マルホンに続いて奥村も倒産と。負債総額は70億円もまだまだ膨らむ可能性もなどとある。パチンコ台の液晶開発を請け負った制作会社、部品調達会社など、倒産のの余波で連鎖倒産する会社も出てくるのではないか。


しかし名古屋の中堅メーカーがバタバタと逝くところをみるにつけ、残っているメーカーとは、ほんと紙一重の差だなとは思う。たとえばサンセイ。数年前まで規模や売り上げ的には奥村なんかと変わらないレベルだったはずだ。ただガロというコンテンツを一発当てたから、それを財産に生き延びられている。藤商事なんかもリングの財産が大きいだろう。いっぽう奥村やマルホンはそういったキラーコンテンツを生み出すことができなかった。


ところで、パチンコ産業の縮小は今年想像以上に進むかもしれない。というか内部的にはかなり進行しているのかもと予想する。2006年のレジャー白書のレジャー別将来の参加人口予想では、2015年1270万人だった。予想は見事にはずれた。昨年度のレジャー白書ではその数字を優に下回る970万人になっているのだ。10年前といえばパチスロの5号機移行期で、業界が相当縮小した時期である。その当時の予想からしても、現在のパチンコ業界の縮小率は予想できなかったということだ。それほどの落ち込みなのである。
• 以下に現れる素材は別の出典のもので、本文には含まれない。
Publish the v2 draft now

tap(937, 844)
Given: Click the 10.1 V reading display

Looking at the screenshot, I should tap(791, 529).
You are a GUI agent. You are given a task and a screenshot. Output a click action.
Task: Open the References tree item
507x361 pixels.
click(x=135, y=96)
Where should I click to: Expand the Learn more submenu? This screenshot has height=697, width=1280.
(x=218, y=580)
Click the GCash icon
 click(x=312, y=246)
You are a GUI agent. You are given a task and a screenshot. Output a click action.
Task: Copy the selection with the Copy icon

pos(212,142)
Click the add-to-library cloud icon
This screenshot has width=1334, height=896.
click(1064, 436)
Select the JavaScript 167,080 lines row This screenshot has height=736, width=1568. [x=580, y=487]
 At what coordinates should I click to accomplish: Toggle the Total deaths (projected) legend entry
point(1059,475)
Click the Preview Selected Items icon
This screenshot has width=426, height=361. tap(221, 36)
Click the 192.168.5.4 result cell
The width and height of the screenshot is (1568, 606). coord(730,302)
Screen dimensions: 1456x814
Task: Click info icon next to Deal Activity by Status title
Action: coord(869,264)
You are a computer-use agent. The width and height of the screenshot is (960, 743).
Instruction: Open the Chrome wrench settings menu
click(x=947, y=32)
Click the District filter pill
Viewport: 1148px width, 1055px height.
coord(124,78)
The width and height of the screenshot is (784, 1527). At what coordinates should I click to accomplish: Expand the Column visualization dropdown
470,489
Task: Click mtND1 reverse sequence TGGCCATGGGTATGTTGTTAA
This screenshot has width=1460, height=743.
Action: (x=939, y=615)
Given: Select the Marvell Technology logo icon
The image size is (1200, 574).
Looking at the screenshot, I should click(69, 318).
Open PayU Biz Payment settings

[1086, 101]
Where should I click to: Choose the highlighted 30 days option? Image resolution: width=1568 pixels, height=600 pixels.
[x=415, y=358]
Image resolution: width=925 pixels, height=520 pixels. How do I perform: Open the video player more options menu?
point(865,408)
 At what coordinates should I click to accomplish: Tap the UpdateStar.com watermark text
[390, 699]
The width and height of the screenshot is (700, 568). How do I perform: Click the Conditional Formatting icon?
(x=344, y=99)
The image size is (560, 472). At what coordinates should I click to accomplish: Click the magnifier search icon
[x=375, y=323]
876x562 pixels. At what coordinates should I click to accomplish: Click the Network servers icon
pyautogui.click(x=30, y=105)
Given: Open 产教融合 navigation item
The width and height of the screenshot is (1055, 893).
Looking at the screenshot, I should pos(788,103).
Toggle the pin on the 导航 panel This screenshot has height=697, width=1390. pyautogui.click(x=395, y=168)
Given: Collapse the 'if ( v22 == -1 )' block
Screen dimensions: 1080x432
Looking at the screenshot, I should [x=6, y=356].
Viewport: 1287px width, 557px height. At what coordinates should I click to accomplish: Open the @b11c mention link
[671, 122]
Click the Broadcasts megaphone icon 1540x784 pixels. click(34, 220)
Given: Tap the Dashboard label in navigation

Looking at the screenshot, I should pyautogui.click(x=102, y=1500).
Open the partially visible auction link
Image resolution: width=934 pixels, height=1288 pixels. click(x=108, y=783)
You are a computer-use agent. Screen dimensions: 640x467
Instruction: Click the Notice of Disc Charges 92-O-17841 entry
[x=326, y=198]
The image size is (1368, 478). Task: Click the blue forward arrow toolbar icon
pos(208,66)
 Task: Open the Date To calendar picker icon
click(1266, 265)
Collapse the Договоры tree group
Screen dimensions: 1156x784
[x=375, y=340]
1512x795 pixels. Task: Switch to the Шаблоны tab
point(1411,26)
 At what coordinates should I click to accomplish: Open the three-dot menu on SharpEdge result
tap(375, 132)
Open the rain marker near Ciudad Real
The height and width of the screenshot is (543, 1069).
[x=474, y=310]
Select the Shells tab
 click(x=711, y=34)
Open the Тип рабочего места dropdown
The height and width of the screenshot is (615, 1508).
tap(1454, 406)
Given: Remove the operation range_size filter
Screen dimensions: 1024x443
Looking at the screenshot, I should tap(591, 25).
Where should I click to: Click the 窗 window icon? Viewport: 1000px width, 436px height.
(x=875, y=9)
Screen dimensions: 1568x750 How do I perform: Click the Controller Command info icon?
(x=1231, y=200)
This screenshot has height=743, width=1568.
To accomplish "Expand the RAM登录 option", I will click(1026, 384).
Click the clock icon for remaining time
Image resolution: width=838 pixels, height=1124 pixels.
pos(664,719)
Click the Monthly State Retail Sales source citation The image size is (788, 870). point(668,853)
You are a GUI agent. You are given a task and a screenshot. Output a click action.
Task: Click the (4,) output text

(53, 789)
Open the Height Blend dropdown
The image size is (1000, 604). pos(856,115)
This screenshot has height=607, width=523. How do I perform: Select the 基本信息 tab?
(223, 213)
この急激な業界の縮小は……数年前に似たケースがあった。貸金業である。法外な金利を取って荒稼ぎをして、そのカネの力を背景にして我が世の春を謳歌していた貸金業界。いまでは単独で生き残っているところなど皆無。ほとんどが銀行系に組み入れられてしまっている。パチンコ業界も、いま同じような道程にいる。


どちらの業界も転落の軌跡が似ているのは、当然と言えば当然だ。国(高級官僚と政治家)がそうした設計図を描いたのだから。いや、これはそうした情報があるわけではないが、常識から考えても、ここ数年の流れから考えてもそうした力が働いていることは想像に難くない。たとえば、4号機時代、霞が関にほど近い秋葉原で開店前に数千人並ぶようなことがあった。三千人とも言われていたか。それは街の一角をジャックしてしまうような事態だ。道交法のうえでも問題があるだろう。そうした事態がたびたび起きたら……そうした情報は所轄から伝わり、警察庁にまで届いたはずだ。いや、もしかしたらそこをハイヤーで通ったキャリアが直接目にして、これはなんだ? となった可能性もある。調べてみれば、一日数十万円も勝つ可能性があり、年収数百万円の稼ぎも難しくなく、無職の若者を生む要因ともなっているなどとなれば、労働という国の根幹にかかわる問題になるではないか。すぐに生安の担当者が呼び出され規制となった、というのが個人的に想像する絵だ。


話がそれた。貸金業との類似に戻そう。


まず前提として、どちらも法のスキマをついて勃興してしまった業界ということがある。放置すれば個人ひいては社会の安全性を脅かしかねない。それでいてカネがあるし、法律違反をしているわけではないから簡単には手を出せない。雇用の問題もあるだろう。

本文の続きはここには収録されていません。